The win propelled the Braves (22-13) into first place in the NL East for the first time this season. It also gets the club off to a much-needed fast start on what is the most demanding stretch of the season.
Starting with last Friday game in St. Louis, the Braves are scheduled to play 33 games in 34 days, and there's no better way to start that stretch than 3-0.
This and that
— Somewhere there's some Mayan descendants saying, "Remember we told you this was the end." How else to explain the fact that Chad Ochocinco may have emerged as the voice of reason in the NFL right now. Amid the safety worries that have been compounded by recent suicides and the Saints' Bounty-Gate and the fact that players and people inside and outside of the league are wondering about commissioner Roger Goodell's almost absolute power, Ochocinco wrote on his website a letter to Goodell http://ocnnreport.com/2012/05/11/my-letter-to-roger-goodell/. And it's kind of touching and pretty accurate and ends with a thoughtful idea — wrapped in narcissism of course — that could help Goodell and the NFL in general and in the court of public appeal. Ochocinco ends his letter with "Oh by the way, I have a deal for you. Am having a rebound year and plan to do a lot of celebrating in the end zone. Can my fine money go to supporting ex-players suffering?" Well-played Chad, well-played indeed.

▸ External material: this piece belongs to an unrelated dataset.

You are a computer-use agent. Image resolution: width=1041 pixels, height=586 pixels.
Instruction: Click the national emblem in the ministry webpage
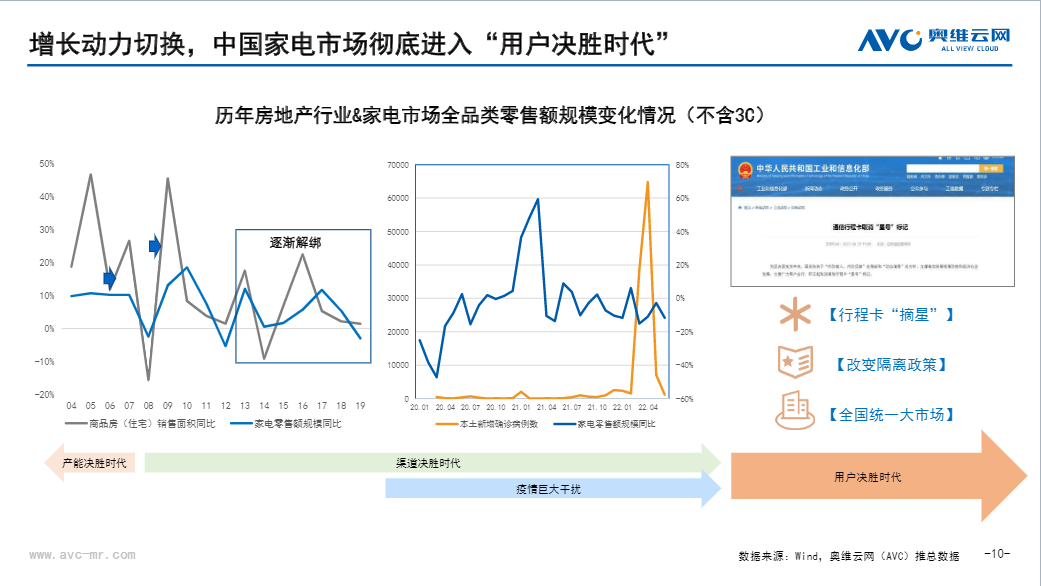pos(744,170)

— Our UTC football ace John Frierson has a good story on the Mocs' still-yet-to-be-decided quarterback battle here http://www.timesfreepress.com/news/2012/may/14/utc-mcs-huesman-robinson-remain-supportiv/. Each of those kids can play and carry themselves like starting quarterbacks. The coaches have a tough decision to make — but this is a way better problem to have than deciding between two stinky QBs.
— We mentioned it last week, and now we know it as surely as the day of the week and inevitability of death, taxes and Rosie O'Donnell bugging the snot out of the 5-at-10. Josh Hamilton is the biggest star in sports right now, and that's saying something. Dude is mashing at a historic level, and if we had any pull at the MLB Network, we'd simulcast every Hamilton at-bat for the foreseeable future. Gang it's May 14 and he leads the AL in the triple crown categories and just wrapped a seven-day stretch in which he hit nine homers and drove in 18 runs. Through 35 Rangers games — Hamilton has played only 32 — he is hitting .402 with 18 homers and 44 RBIs. His projected numbers are .402, 83 homers, 204 RBIs. And it's not like we're at game 3 — we're better than 20 percent through the season.
— Hey, the driver formerly known as Jimmie Johnson won the NASCAR race at Darlington on Saturday night. Dale Jr. finished 17th, and his alter ego Danica Patrick was 31st. Two quick things: NASCAR needs to ditch Saturday night races — too much going on and the sport becomes lost in the wash of activity for casual fans like the 5-at-10. By comparison, if it was on yesterday, we would have bounced back and forth between shows to check in on it. Second, where does Jimmie Johnson rank on sports celebs that need to drop the little kid's name? We have Fredi Gonzalez (unless of course he does a smiley face over the 'I' because that's really sweet) No. 1 followed by Jimmie Johnson (it would not be as bad if it was Jimmy with a 'y' you know?). Of course Joey Harrington is arguably the all-time champ here.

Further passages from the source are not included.